ASKER, POLİS ALAMIYOR

Bilgin, bu öneriyi 135 TL olan toplusözleşme ikramiyesinin 400 TL’ye çıkarılması olarak açıklamış ve bu konuda uzlaşmaya vardıklarını söylemişti. Bakanın açıklamasından yüzde 1 şartının ne için getirildiği tam olarak anlaşılamasa da müzakereler sırasında bu konunun ikramiye için görüşüldüğü öğrenildi. Çalışma ve Sosyal Güvenlik Bakanlığı’nın Temmuz 2021 istatistiklerine göre sendikalaşma oranı yüzde 1’in altında olan 200’e yakın memur sendikası var. Bu sendikalarda binlerce memur örgütlü.

İkramiyedeki artıştan yararlanabilmek için “yüzde 1” şartı getirilmesi nedeniyle binlerce memur 400 TL’lik toplusözleşme ikramiyesini alamayacak. Bakanlığa göre toplam memur sayısı 2 milyon 658 bin 555. Toplam sendikalı memur sayısı ise 1 milyon 718 bin 984. Bunların dışında yasa ile sendika üyesi olmaları yasaklanan binlerce memur var. Örneğin asker ve polisler sendika üyesi olamıyor.  

Birleşik Kamu-İş’e bağlı Büro-İş Sendikası Genel Başkanı Alay Hamzaçebi, bakanın kendileri için kullandığı “merdiven altı” ifadesinin “facia” olduğunu söyledi. Bakanı bu “rencide edici” ifadesi nedeniyle şiddetle kınadıklarını belirterek ikramiye ayrımının ise anayasaya aykırı olduğunu kaydetti.

KİM NE DEDİ?

MEMUR-SEN MUTLU KESK İŞ BIRAKACAK

Toplusözleşmeyi yalnızca imzayı atan Memur-Sen olumlu buldu. Diğer konfederasyonlar anlaşmayı eleştirdi. Değerlendirmeler şöyle:

- Memur-Sen: Bütçeden hakkımızı, refahtan payımızı aldık. Maaş ve ücretlerde yüzde 26’lık bir artış sağladık. İdari hizmet sözleşmeli sendikalı en düşük memur maaşını yüzde 37 yükselttik. 

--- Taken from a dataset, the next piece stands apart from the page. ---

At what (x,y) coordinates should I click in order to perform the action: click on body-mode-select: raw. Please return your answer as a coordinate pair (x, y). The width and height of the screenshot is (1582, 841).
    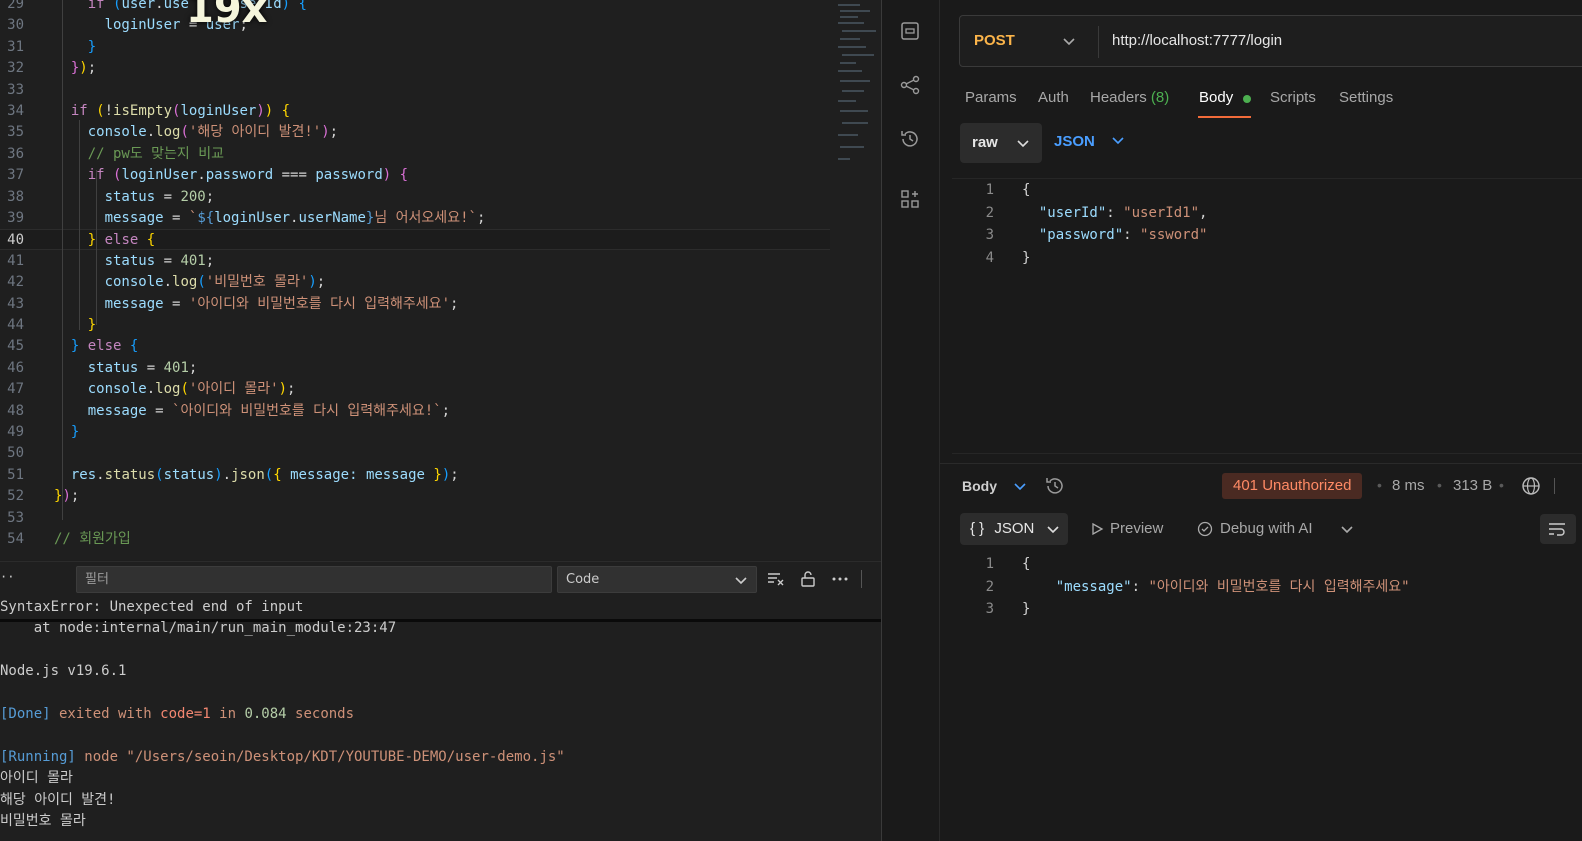
    Looking at the image, I should click on (1001, 143).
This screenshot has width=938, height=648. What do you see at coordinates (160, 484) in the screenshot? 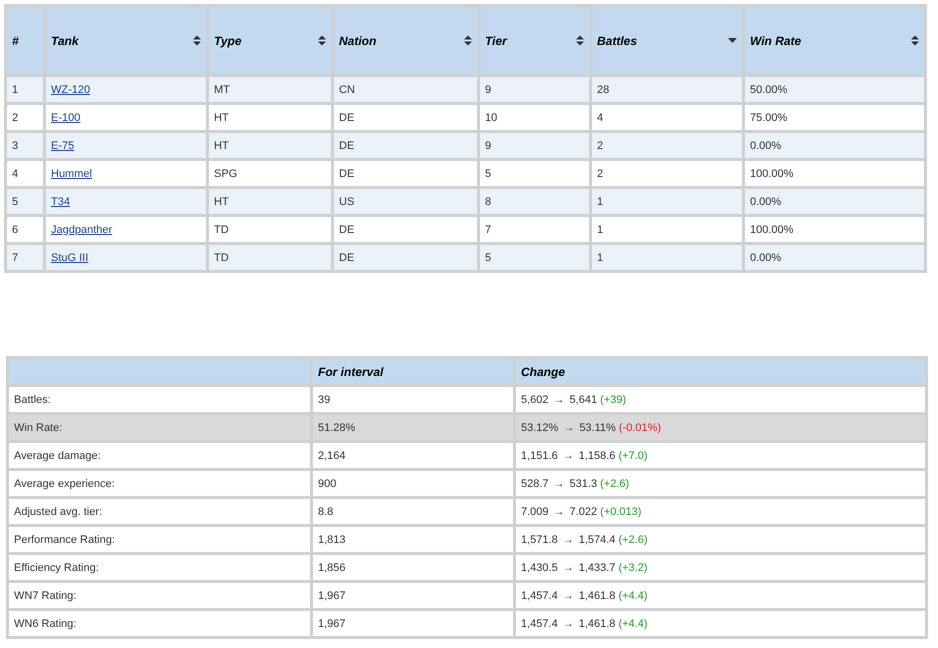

- Türkiye Kamu-Sen: Geçmiş dönemlere kıyasla daha fazla kazanım elde edilmiş olsa da özellikle refah payı ve seyyanen zam başta olmak üzere kırmızı çizgi olarak gördüğümüz ekonomik taleplerimizi karşılamaktan uzak kalan bu toplusözleşmenin yetersiz olduğunu düşünmekteyiz. 

- KESK: Kapalı kapılar ardında yapılan görüşmelerin ürünü mutabakatın adı “ölümü gösterip sıtmaya razı etme mutabakatıdır.” 2 yıl için toplamda yüzde 67.2 maaş artışı teklif eden ‘yetkili’ konfederasyon toplamda yüzde 26 oranına imza atmıştır. Tüm kamu emekçilerini üretimden gelen gücümüzü kullanmaya, 27 Ağustos 2021 Cuma günü bir günlük “hizmet üretmeme” eylemine katılmaya çağırıyoruz.

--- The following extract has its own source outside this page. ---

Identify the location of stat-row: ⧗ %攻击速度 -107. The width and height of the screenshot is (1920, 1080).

- Birleşik Kamu-İş: Emekçiler açlığa ve sefalete mahkûm edildi. Şiddetle reddediyoruz. AKP, bu zam oranlarıyla alay etmiştir. Memur-Sen yine AKP’nin çıkarlarını gözetmiştir. Kamu emekçilerine yüzdelik dilimlerle ücretli kölelik koşulları dayatıldı. 

- BASK: Sözleşmedeki hükümleri yargıya taşıyacağımızı, başta ILO olmak üzere uluslararası kuruluşlar nezdinde girişimde bulunacağımızı ilan ediyoruz.